Sally Adams, 50, is appealing for an egg donor to help her conceive a child, but has asked that only women who graduated from either Oxford or Cambridge come forward.

For more than a decade, Ms Adams has tried and failed to become a mother, spending more than £15,000 on IVF treatment in the process. Despite living in Hampstead, north London, she believes there is a better chance of finding an intellectual donor from outside the capital and wants women from the country's two most elite universities to come forward and donate their eggs.

"Oxford is a very good possible catchment area," she said. "Many of my roots are there. I own a house in Oxford and I studied at Oxford University. Oxford and Cambridge are the seats of people who are both academic and intellectual and often very altruistic. An egg donor needs to be under 32 years old, and I am looking for someone who is educated, intellectual and possibly has connections with the colleges."

Ms Adams, an academic, is single and has previously been through IVF cycles with donor eggs, travelling as far as Crete to carry out the process. But problems with the donated eggs meant she never became pregnant. She said: "I love and adore children and I would always put the child first. I just know that it is right for me."

In England, it is against the law to pay for eggs or sperm. But Ms Adams said she would pay all medical and out-of-pocket expenses.

She has already acquired sperm from a donor in London, but said finding an appropriate egg donor had proved more difficult. "There might be a young woman who liked the idea of not being responsible for a child but would know their genes were being carried on in someone else," she said.

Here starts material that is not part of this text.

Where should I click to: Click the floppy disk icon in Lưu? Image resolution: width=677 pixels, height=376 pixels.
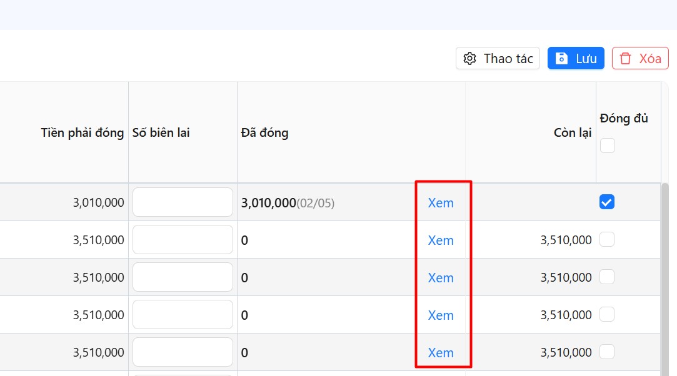[562, 59]
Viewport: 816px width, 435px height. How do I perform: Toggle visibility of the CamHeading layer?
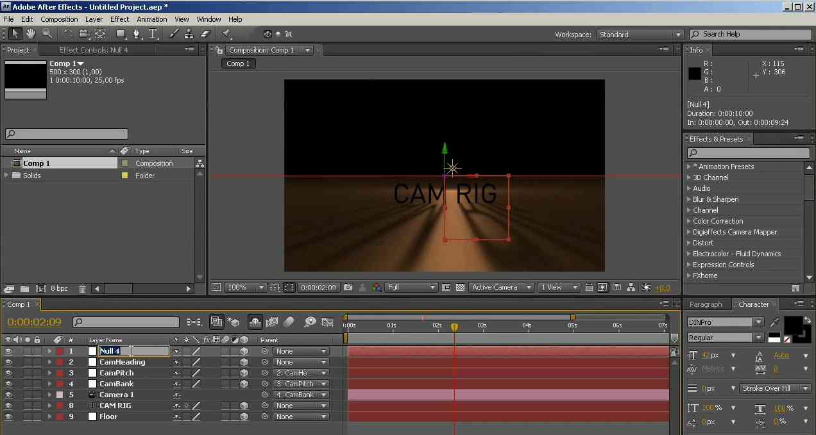coord(8,362)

In America it is not uncommon for couples looking for donors to specify what height they want their donors to be or what colour hair or eyes they want them to have. In the late 1970s the American millionaire Robert Klark Graham set up a sperm bank in an underground bunker in California.

The Repository for Germinal Choice stored only the choicest sperm and, rather than wait for donors to come forward, Mr Klark Graham went out and looked for "genius" donors.

He reportedly convinced three Nobel Prize winners to donate their sperm. However, the only contributor to become known publicly was William Shockley, a Nobel laureate in physics.

Among the criticisms levelled at Mr Klark Graham was that he was a Nazi seeking to create a master race, but he claimed he simply wanted to take advantage of scientific possibilities.